Start of DOCUMENT TEXT

Using a new survey measure of managers’ expectations, Nicholas Bloom of Stanford University and co-authors find that a two standard deviation increase in uncertainty about future sales is associated with a 6% decrease in investment. Uncertainty is also negatively correlated with employment and sales growth. The authors show that higher uncertainty is associated with higher use of leased capital and suggest that this practice allows companies to meet shipments while insuring against low demand. Finally, the team compared their results with measures of uncertainty aggregated in the previous literature and concluded that “equity volatility at the industry level can provide a good indicator of uncertainty in both public and private companies.”

Line chart showing quarterly observations of the US personal saving rate from Q1 2015 to Q2 2022 along with the log-linear trend line for data from 2015 to 2019. The rate of Savings remained close to 7 or 8% until the second quarter of 2020, when rates increased to 26.4%.  The first quarter of 2021 had another peak of 20.4%.  Following this second peak, rates fell rapidly to their current level of 3.4%, well below trend.

End of DOCUMENT TEXT
Start of RECORDS SUPPLIED

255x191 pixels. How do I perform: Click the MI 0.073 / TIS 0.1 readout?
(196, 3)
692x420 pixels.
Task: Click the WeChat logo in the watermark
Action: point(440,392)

End of RECORDS SUPPLIED

ABOUT THIS TASK.
In the text about uncertainty and saving, what percentage decrease in investment is associated with a two standard deviation increase in uncertainty about future sales?

REPLY TO THE EXERCISE.
A 6% decrease.